ACTIVITY —
Taking the line that contains "Select the X370 杀手版 SLI/ac cell" as the starting point, give again exactly every line up to and including the last line of the records below.

[Source records]
┌────────

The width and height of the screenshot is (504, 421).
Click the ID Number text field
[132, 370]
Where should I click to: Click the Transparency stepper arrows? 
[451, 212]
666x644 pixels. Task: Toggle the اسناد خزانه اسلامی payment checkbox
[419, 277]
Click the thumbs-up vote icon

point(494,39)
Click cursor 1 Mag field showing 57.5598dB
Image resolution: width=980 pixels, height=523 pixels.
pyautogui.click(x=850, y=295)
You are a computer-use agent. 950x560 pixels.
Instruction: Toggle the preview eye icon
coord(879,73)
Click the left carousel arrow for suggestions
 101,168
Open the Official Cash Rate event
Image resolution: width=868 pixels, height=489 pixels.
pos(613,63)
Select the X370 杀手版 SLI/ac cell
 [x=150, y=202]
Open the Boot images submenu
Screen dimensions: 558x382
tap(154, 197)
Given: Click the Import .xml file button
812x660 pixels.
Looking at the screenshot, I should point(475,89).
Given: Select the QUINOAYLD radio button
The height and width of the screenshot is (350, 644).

└────────

EXERCISE RESULT —
Select the X370 杀手版 SLI/ac cell
 [x=150, y=202]
Open the Boot images submenu
Screen dimensions: 558x382
tap(154, 197)
Given: Click the Import .xml file button
812x660 pixels.
Looking at the screenshot, I should point(475,89).
Given: Select the QUINOAYLD radio button
The height and width of the screenshot is (350, 644).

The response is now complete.